A memorial service for Charles L. Miller, the former head of the Department of Civil and Environmental Engineering who died last February, will be held on Wednesday, Nov. 15 at 1:30pm in the MIT Chapel. Immediately following the service there will be an informal reception in the Spofford Room (1-236).
Professor Miller died in his Tampa, FL home on February 29 at age 70 following a long illness.
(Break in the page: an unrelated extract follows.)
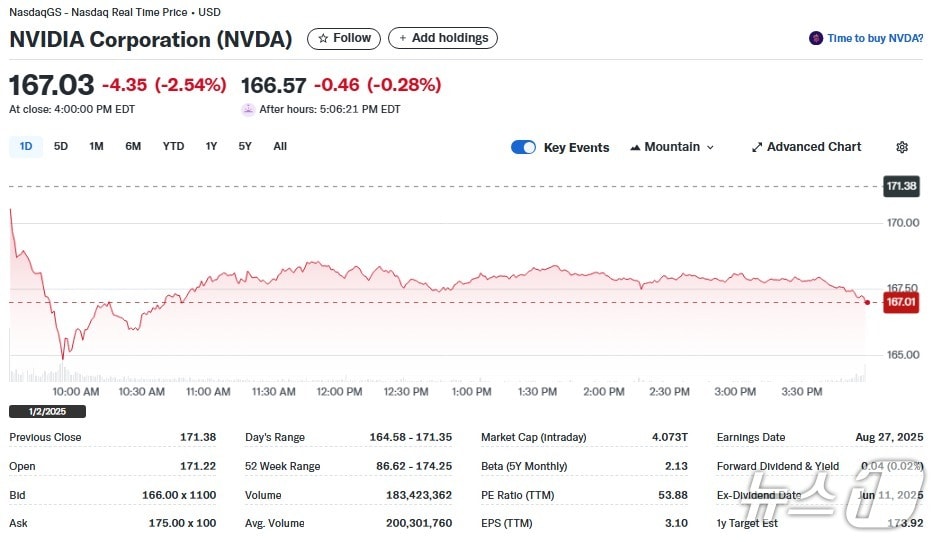Viewport: 938px width, 542px height.
Task: Click the star icon in Follow button
Action: (323, 38)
In 1969 Professor Miller was named head of the Department of Civil Engineering at MIT. At age 32, he was the youngest faculty member ever to head the department, and he played an important role in revising the department's curriculum. He helped usher civil engineering into the computer age by developing methods of using computers to analyze data for locating highways, and in 1961 developed COGO, the first computer program for topographical surveying and an early forerunner of CAD programs. COGO was later incorporated into Professor Miller's Integrated Civil Engineering System (ICES), which placed computing power into the hands of designers in many engineering fields.
In 1960 he founded MIT's Civil Engineering Systems Laboratory, the first in the country. From 1968-77 he was founder and director of the Urban Systems Laboratory at MIT, an interdepartmental lab for research into engineering, planning and management. In 1970 he was named associate dean of engineering and interim director of the Charles Stark Draper Laboratory, a post he held for one year during the lab's transition from MIT's Instrumentation Lab into an independent research lab. He left MIT in 1977 to run his own company, CLM/Systems, Inc. in Tampa.
A version of this article appeared in MIT Tech Talk on November 1, 2000.